Colorimetric detection of hydrogen peroxide and glucose by exploiting the peroxidase-like activity of papain

Abstract

Papain, a natural plant protease that exists in the latex of Carica papaya, catalyzes the hydrolysis of peptide, ester and amide bonds. In this work, we found that papain displayed peroxidase-like activity and catalyzed the oxidation of 3,3′,5′,5′-tetramethylbenzidine (TMB) in the presence of H₂O₂. This results in the formation of a blue colored product with an absorption maximum at 652 nm. The effects of experimental parameters including pH and reaction temperature on catalytic activity of papain were investigated.
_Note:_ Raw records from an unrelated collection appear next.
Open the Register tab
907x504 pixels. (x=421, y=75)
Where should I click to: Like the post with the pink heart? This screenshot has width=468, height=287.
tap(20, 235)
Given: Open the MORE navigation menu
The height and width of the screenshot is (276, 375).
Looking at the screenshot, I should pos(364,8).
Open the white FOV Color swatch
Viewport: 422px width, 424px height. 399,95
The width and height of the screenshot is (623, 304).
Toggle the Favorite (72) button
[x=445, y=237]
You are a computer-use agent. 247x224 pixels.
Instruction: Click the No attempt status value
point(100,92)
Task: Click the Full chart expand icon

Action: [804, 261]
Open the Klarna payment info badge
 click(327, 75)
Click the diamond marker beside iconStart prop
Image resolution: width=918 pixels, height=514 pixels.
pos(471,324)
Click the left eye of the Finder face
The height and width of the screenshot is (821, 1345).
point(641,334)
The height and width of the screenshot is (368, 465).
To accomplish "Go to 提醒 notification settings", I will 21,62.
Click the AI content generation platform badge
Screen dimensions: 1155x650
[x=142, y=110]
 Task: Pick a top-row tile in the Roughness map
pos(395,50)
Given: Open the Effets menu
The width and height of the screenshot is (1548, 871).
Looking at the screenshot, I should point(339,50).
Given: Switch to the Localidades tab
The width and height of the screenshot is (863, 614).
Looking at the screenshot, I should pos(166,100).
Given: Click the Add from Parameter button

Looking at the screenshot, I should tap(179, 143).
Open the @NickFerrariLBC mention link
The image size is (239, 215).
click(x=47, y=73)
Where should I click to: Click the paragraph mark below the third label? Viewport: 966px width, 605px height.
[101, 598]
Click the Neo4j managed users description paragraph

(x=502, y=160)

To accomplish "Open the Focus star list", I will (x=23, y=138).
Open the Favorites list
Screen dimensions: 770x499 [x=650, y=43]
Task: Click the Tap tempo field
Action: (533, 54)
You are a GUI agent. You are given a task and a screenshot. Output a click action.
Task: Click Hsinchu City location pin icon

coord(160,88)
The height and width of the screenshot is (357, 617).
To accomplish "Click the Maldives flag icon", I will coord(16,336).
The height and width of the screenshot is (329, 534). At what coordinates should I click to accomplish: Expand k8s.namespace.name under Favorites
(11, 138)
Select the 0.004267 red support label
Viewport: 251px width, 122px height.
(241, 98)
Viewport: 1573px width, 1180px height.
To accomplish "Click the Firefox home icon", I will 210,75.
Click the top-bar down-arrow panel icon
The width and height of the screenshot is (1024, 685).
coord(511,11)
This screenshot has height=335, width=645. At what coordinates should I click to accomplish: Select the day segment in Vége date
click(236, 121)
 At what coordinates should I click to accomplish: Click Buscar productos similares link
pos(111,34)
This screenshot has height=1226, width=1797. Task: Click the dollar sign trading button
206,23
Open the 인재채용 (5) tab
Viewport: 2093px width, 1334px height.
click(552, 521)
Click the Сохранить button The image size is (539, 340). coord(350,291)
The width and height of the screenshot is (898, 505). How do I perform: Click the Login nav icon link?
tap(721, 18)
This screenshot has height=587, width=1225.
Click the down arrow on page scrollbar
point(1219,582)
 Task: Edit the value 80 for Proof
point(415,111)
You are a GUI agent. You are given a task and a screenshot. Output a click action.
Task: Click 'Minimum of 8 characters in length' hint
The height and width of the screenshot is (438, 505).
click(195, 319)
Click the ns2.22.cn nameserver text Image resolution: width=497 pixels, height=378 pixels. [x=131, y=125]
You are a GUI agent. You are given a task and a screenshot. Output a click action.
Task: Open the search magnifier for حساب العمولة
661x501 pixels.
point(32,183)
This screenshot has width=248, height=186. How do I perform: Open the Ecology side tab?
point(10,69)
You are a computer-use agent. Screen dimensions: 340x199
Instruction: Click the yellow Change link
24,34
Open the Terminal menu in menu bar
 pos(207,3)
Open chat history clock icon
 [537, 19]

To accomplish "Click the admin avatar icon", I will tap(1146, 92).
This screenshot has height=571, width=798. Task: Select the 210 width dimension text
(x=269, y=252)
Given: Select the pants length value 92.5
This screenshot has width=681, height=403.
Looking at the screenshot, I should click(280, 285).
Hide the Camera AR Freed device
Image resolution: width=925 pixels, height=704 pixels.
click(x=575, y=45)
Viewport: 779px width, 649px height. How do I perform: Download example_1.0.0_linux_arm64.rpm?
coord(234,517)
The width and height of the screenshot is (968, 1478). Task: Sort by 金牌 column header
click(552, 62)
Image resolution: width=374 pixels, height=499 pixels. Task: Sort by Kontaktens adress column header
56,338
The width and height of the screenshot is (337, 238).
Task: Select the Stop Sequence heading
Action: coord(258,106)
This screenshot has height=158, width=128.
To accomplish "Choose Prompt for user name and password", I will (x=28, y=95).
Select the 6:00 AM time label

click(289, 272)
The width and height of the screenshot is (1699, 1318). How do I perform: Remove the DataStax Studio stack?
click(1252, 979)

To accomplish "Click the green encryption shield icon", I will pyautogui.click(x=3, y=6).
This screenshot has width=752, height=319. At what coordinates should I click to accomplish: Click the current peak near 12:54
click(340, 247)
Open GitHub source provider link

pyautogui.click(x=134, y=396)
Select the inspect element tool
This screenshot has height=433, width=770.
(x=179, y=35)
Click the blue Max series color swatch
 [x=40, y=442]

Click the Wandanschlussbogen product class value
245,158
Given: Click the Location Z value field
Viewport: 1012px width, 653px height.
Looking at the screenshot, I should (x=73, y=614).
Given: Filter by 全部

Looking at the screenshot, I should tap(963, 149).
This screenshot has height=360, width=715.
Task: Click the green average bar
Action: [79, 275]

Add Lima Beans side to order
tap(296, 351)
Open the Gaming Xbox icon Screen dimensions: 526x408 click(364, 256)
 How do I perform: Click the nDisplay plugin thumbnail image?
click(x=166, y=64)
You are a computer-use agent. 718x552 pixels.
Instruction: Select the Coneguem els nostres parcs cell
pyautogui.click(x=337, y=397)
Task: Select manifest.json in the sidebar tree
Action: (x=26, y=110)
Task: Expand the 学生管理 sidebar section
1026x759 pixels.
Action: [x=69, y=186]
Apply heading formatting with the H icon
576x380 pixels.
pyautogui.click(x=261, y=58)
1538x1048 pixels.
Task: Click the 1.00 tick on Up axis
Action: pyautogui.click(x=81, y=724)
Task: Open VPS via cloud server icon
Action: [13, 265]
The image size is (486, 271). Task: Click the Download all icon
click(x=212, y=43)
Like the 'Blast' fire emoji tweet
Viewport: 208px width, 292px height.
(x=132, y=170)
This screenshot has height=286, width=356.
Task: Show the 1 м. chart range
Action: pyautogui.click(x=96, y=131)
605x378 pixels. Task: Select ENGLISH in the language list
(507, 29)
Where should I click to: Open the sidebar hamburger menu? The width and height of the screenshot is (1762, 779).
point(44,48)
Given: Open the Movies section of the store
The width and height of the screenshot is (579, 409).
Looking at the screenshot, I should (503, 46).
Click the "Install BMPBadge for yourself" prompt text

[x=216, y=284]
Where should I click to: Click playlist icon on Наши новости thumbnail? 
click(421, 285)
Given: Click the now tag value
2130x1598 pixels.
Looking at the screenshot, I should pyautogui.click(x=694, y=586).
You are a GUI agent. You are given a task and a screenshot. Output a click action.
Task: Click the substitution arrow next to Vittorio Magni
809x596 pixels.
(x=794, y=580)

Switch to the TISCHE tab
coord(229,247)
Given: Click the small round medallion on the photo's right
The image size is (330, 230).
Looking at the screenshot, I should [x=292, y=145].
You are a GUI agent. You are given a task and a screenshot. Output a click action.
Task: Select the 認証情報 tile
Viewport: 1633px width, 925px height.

The increase of absorbance induced by the catalytic effect of papain offers accurate detection of H₂O₂ in the range of 5.00–90.0 μM, along with a detection limit of 2.10 μM. A facile colorimetric method for glucose detection was also proposed by combining the glucose oxidase (GOx)-catalyzed glucose oxidation and papain-catalyzed TMB oxidation, which exhibited a linear response in the range of 0.05–0.50 mM with a detection limit of 0.025 mM. The method proposed here displayed excellent selectivity, indicating that common coexisting substances (urea, uric acid, ascorbic acid, maltose, lactose and fructose) in urine did not interfere with detection of glucose. More importantly, the suggested method was successfully used to precisely detect the glucose concentration in human urine samples with recoveries over 96.0%.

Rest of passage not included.